The foreign-policy implications of a fence are harder to handle. Already Latin resentment against the United States is fueling the rise of an oil- and cocaine-based leftist oligarchy throughout our hemisphere. Castro now has friends in power in Venezuela and Bolivia and moderate allies in Brazil, Uruguay and Argentina. In Peru, a leftist Chavez look-alike, Ollanta Humala, is leading in the presidential race. In Nicaragua, Daniel Ortega may be heading back to power by a gradual military coup. And in Mexico itself, a Chavez prot/g/, Andr/s Manuel Lpez Obrador, is leading in the polls for the July 2006 presidential race. Can you imagine having a border with a Chavez or a Castro, whose ability to disregard American concerns would be underscored by massive oil reserves?

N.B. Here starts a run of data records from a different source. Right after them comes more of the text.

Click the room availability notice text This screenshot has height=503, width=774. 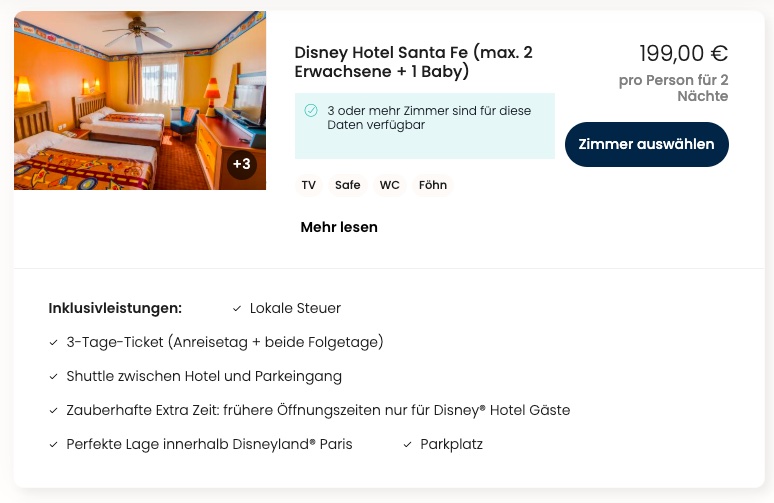click(428, 118)
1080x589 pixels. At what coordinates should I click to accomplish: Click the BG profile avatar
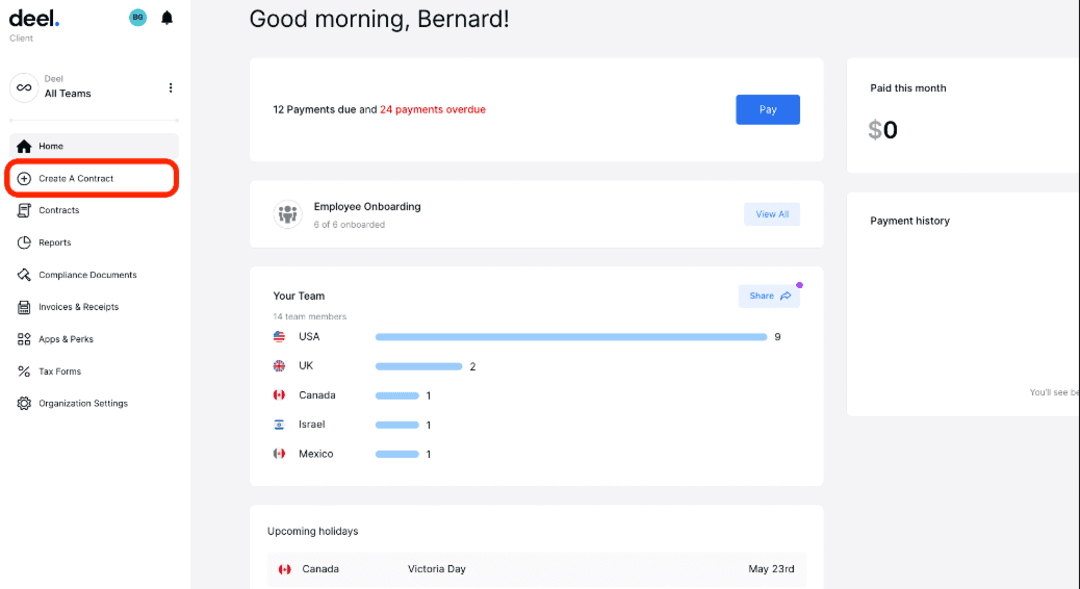tap(137, 17)
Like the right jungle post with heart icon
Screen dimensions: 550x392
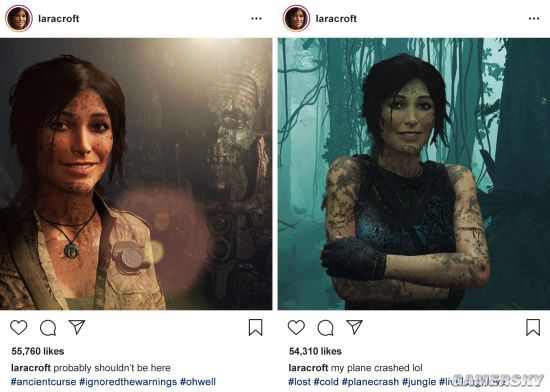(x=296, y=327)
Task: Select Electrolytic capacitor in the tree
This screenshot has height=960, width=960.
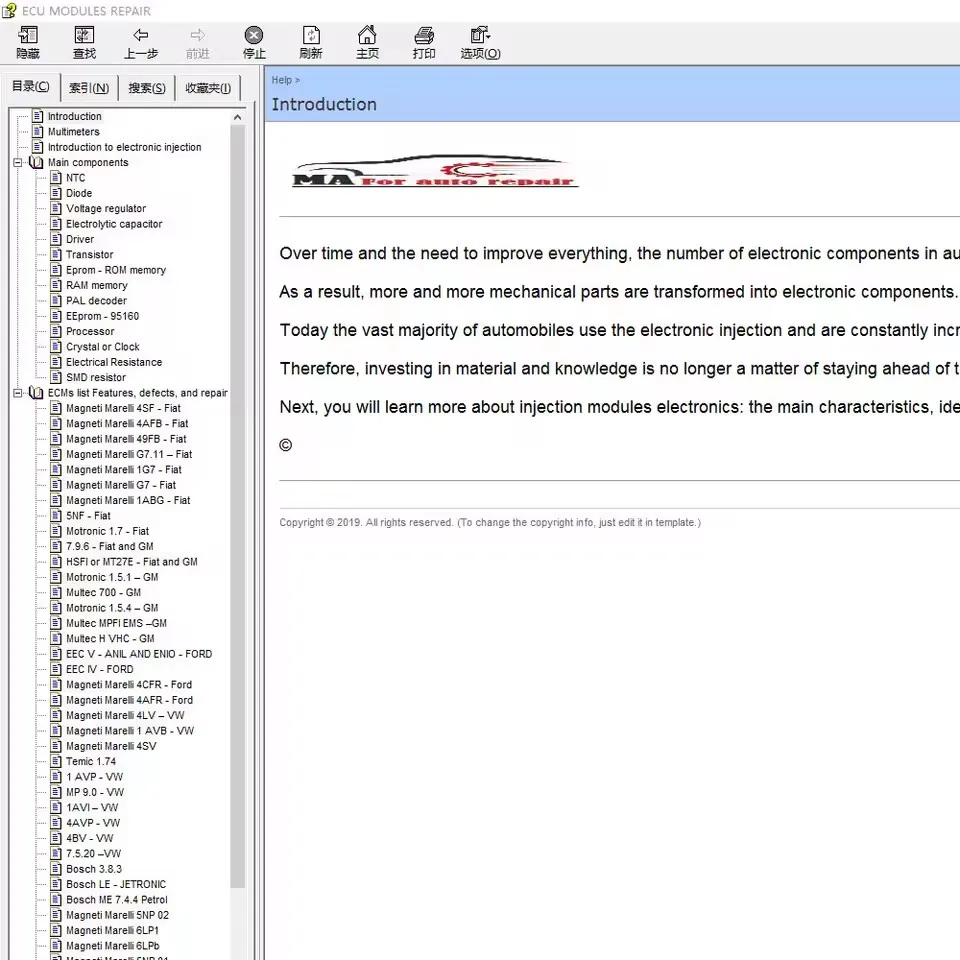Action: [x=114, y=224]
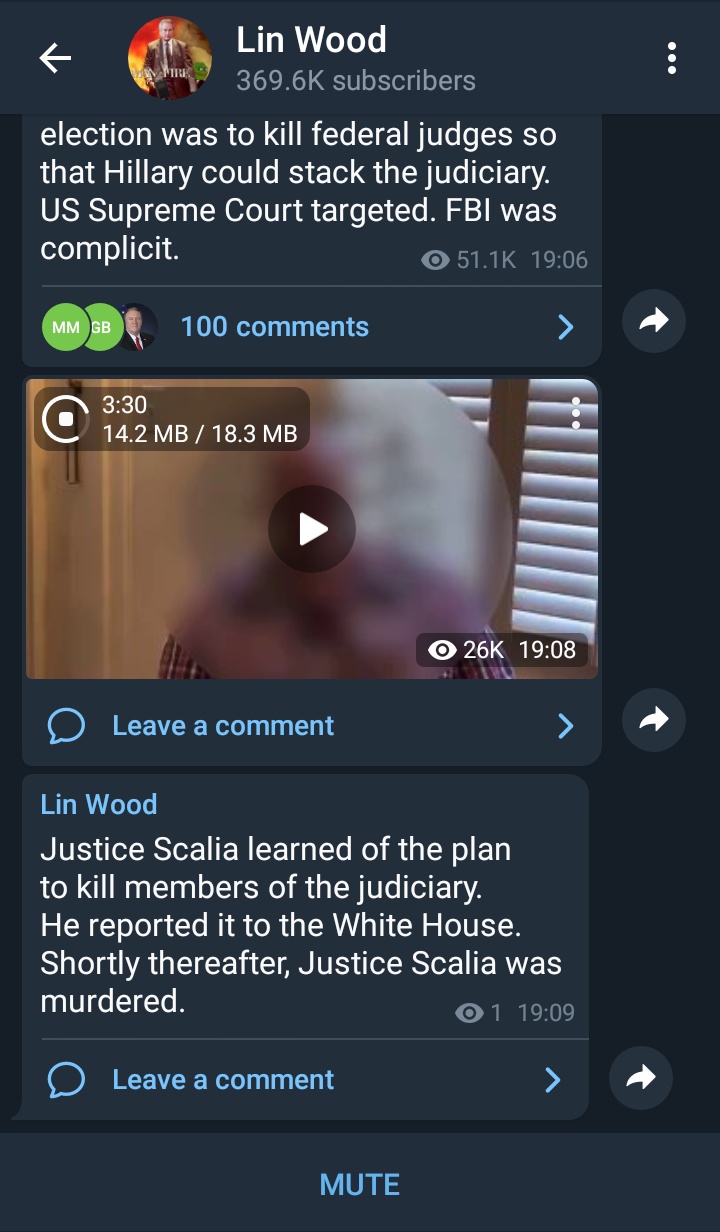The height and width of the screenshot is (1232, 720).
Task: Forward the video post
Action: coord(653,719)
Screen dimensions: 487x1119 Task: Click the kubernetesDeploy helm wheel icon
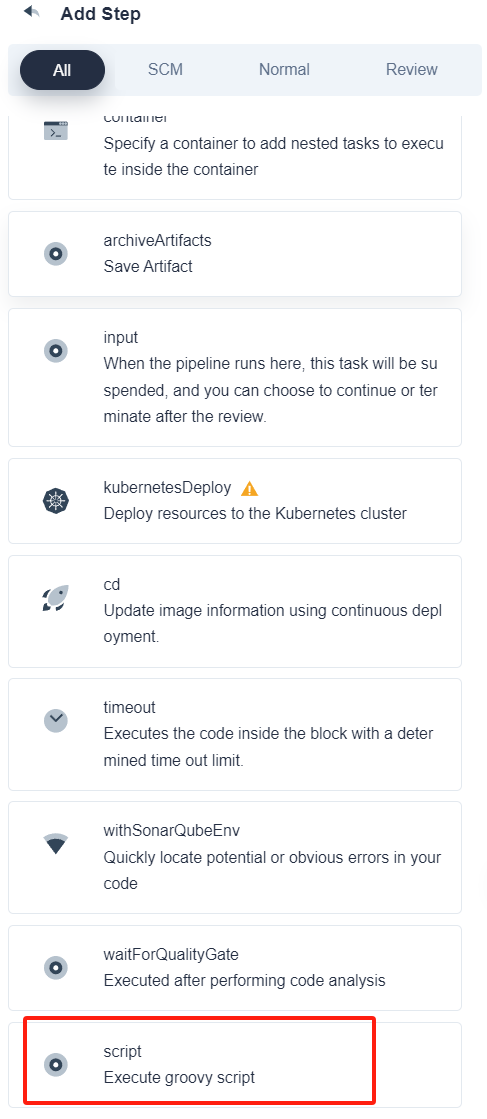pyautogui.click(x=56, y=501)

But it is in the realm of domestic politics that the GOP would pay the highest price for a purely nativist policy. Texas has now become a majority-minority state, joining California. Can its wholesale flip to the Democratic Party be far behind? Not if the Republicans are seen as an anti-Hispanic party! Is the GOP really willing to make political war against the Latinos by rubbing their noses in a border fence when they now account for 14 percent of the population and will probably increase their share to 18 percent over the next 10 years?
The permanent political price the Republican Party would pay for this shortsightedness is reminiscent of the way it antagonized the African-American vote in the ’60s. Remember that Dwight Eisenhower carried blacks in 1952 and 1956. John F. Kennedy only narrowly prevailed in the black community. It was not until Barry Goldwater and Richard Nixon, pursuing the Southern strategy at all costs, drove blacks into the arms of the Democrats that their votes were irretrievably lost. Is the GOP, driven by the anger of its base, going to make Hispanics permanent Democrats?
By moving away from English-only policies and reaching out to Hispanics, Bush has closed the gap among Latino voters. Gore carried them by 30 points, but Kerry only won among them by 10. But the border backlash may be undoing all this good work.
The obvious answer is to couple a fence with a good guest-worker program, with a citizenship track predicated on good behavior. But if the Republican Party allows the House bill to become law – a fence with no guest-worker program – it will be antagonize the vital Latino vote and consign itself to permanent minority status.
-Dick Morris was an adviser to Bill Clinton for 20 years.